Top lawmakers rail against Big Dig hoopla
By Anthony Flint, Globe Staff, 12/6/2003
The southbound tunnel should open with far less ballyhoo than Big Dig officials plan, top lawmakers are saying, directing sharp criticism at the plan to celebrate the event with a subterranean concert by the Boston Pops Esplanade Orchestra.
House Speaker Thomas Finneran said the glitzy celebrations for each Big Dig milestone cannot mask the fact that the $14.6 billion project was late and over budget.
"The celebration of something that's late and over budget is hardly a celebratory cause," Finneran said, according to The Patriot Ledger of Quincy.
State Senator Therese Murray, Democrat of Plymouth, who chairs the Senate Ways and Means Committee, agreed with the speaker, saying that the donation of $250,000 by Citizens Bank to underwrite the Pops concert on Dec. 19 does not make it appropriate.
"Just think of what we could do with $250,000 for the poor or for food banks," Murray said in an interview yesterday. "I just think it would have been better spent. They can have their celebration, but that's a lot of money to make people feel good."

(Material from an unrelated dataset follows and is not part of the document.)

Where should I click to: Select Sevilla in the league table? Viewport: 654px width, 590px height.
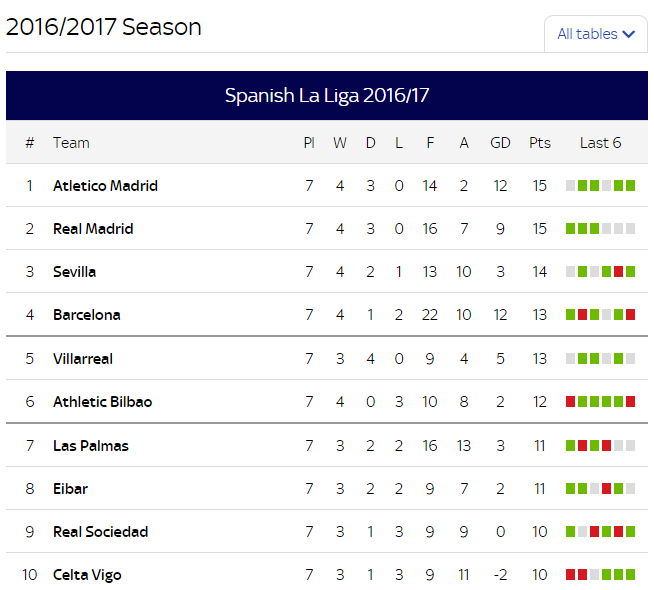pos(74,271)
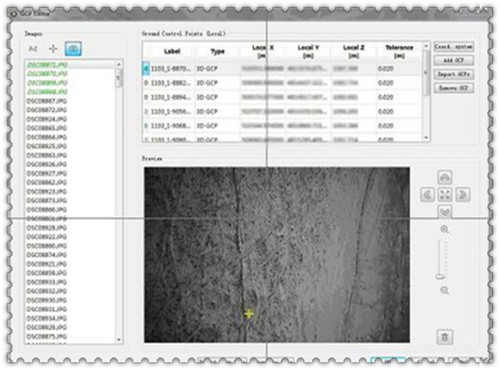
Task: Toggle the highlighted blue image view icon
Action: click(x=73, y=49)
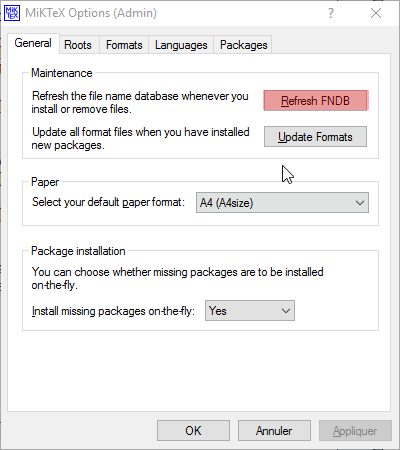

Finneran and Murray spoke out against the elaborate celebration at a meeting of newspaper publishers in Bedford on Thursday.

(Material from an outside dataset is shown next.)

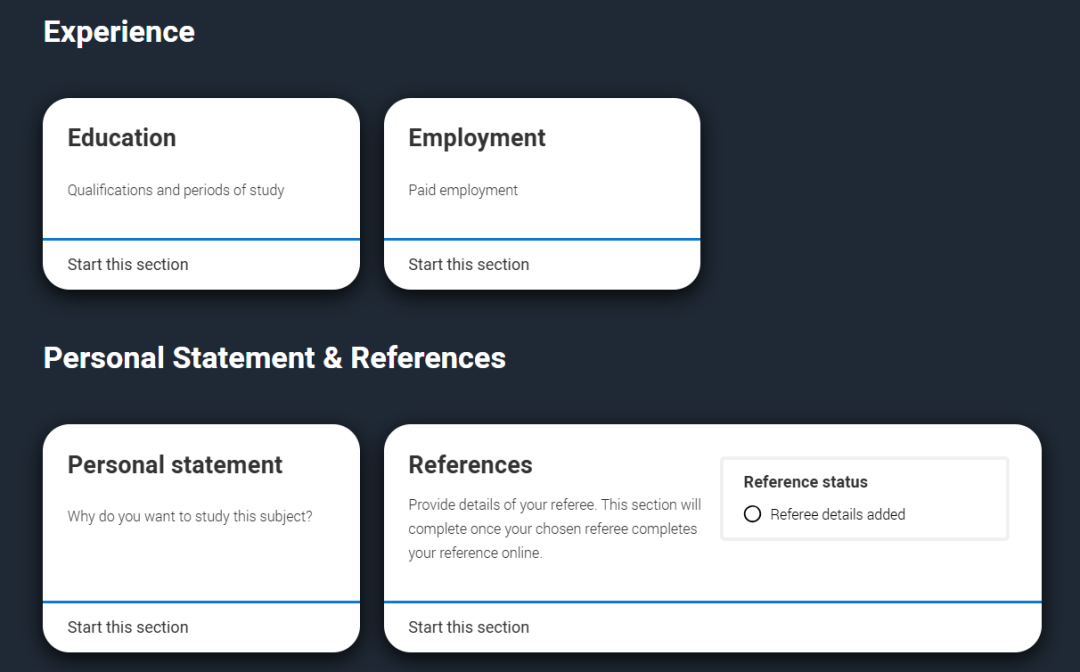
Task: Select the Referee details added radio circle
Action: coord(753,514)
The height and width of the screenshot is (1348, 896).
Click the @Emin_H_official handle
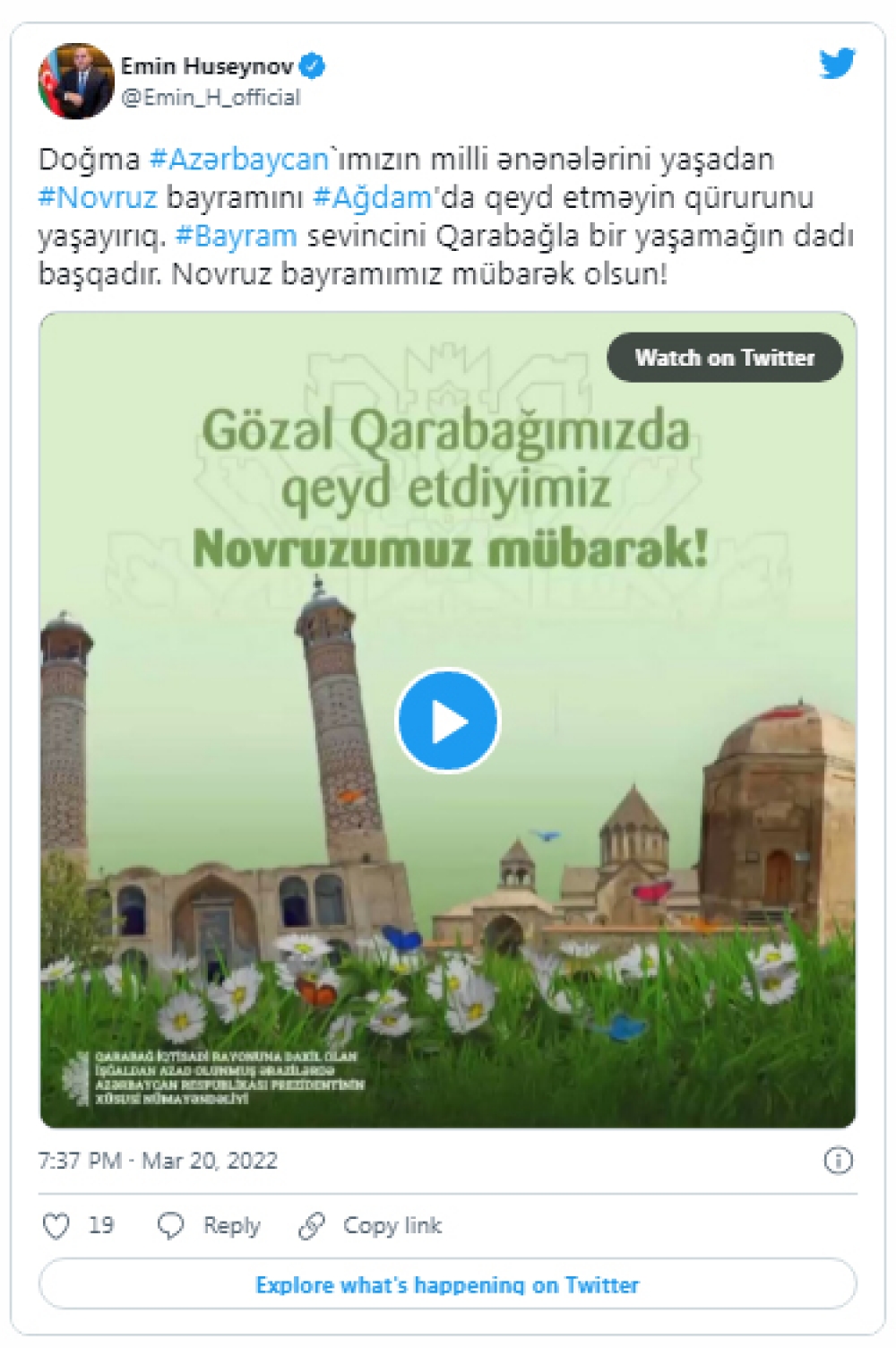pyautogui.click(x=211, y=98)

But plans for the celebration of the opening of Interstate 93 south through the city, set to open to traffic the weekend of Dec. 19-20 have also drawn vocal criticism from Christy Mihos, a member of the board of the Massachusetts Turnpike Authority, which oversees the Big Dig. Mihos said he was the lone vote against accepting the Citizens Bank donation.
He said he was not comfortable accepting cash from a company that had entered into a contract with the turnpike authority to run the Fast Lane toll collection program. A better gesture, Mihos said, would be to make the tolls on the Massachusetts Turnpike at Allston-Brighton or Route 128 free for a day. A portion of toll revenue is going to pay for the Big Dig.
Douglas Hanchett, spokesman for the Turnpike Authority, said the criticism reflected an overly dour approach to a joyous occasion.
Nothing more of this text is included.